(Records drawn from a dataset)
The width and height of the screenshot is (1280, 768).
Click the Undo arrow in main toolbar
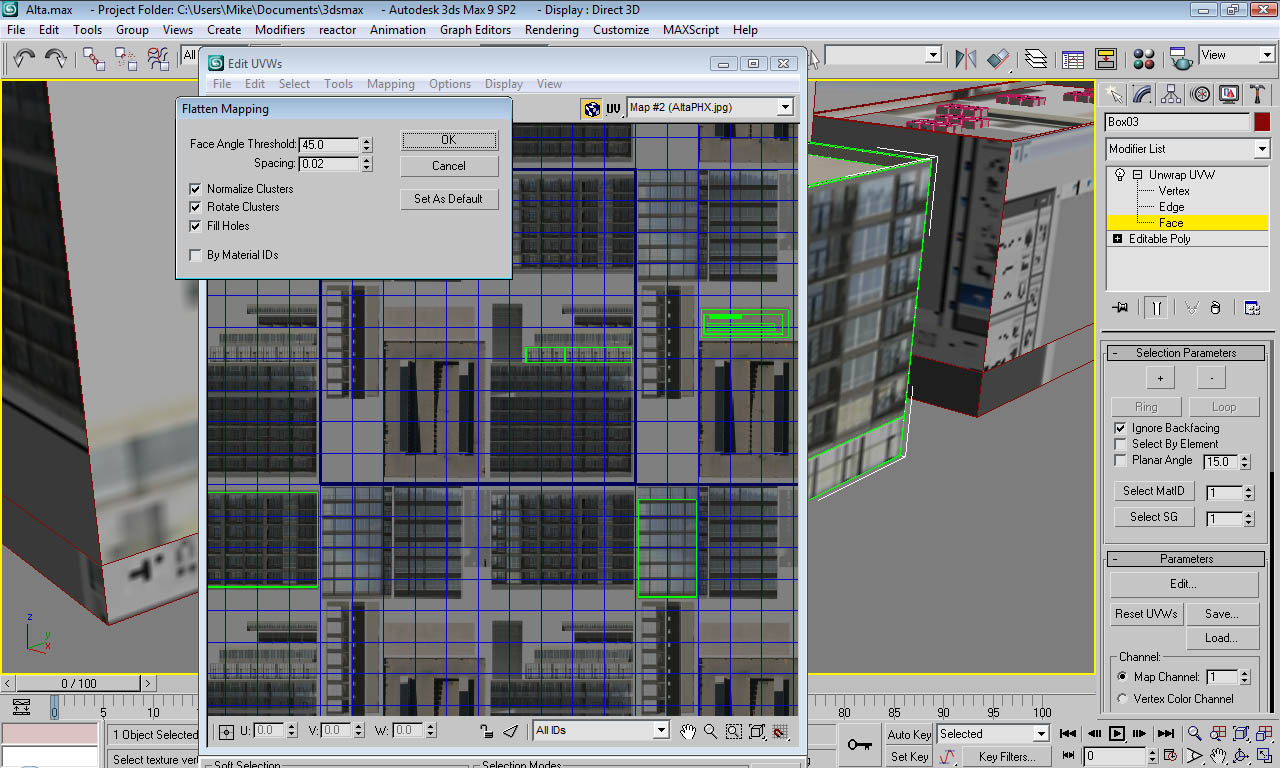(24, 58)
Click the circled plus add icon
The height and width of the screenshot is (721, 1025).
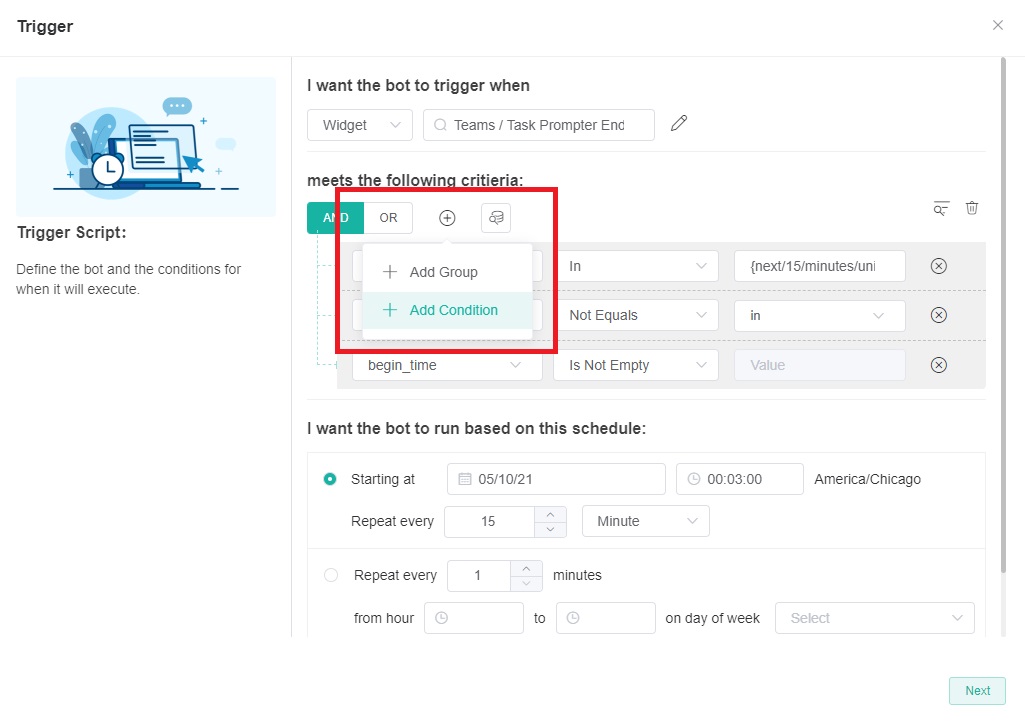click(447, 218)
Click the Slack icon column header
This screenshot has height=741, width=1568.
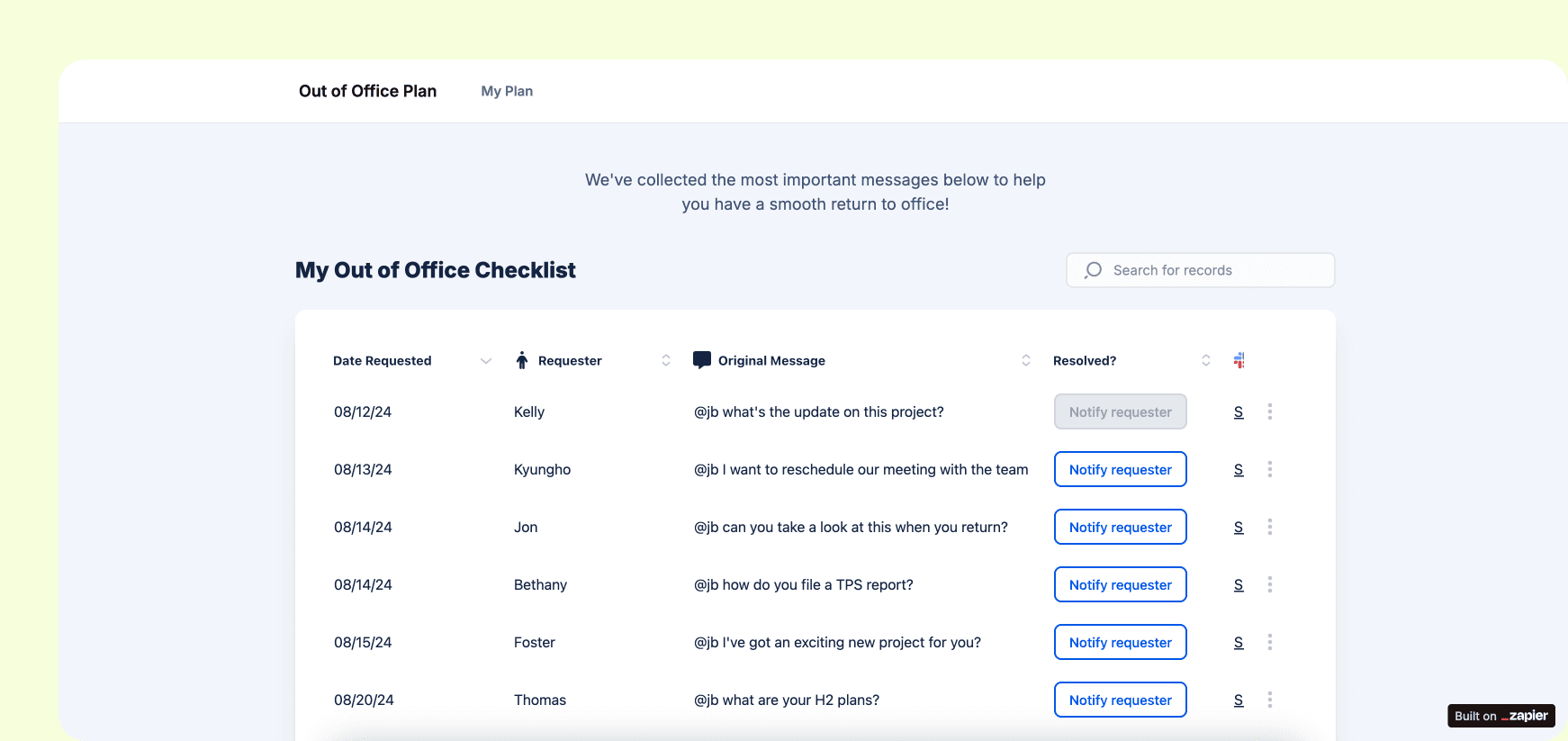point(1239,360)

### YOUR OBJECTIVE
Reproduce every line from the preceding data in which the word "icon" can be found.

### REPLY TO THE EXERCISE
Click the circled plus add icon
Click the Slack icon column header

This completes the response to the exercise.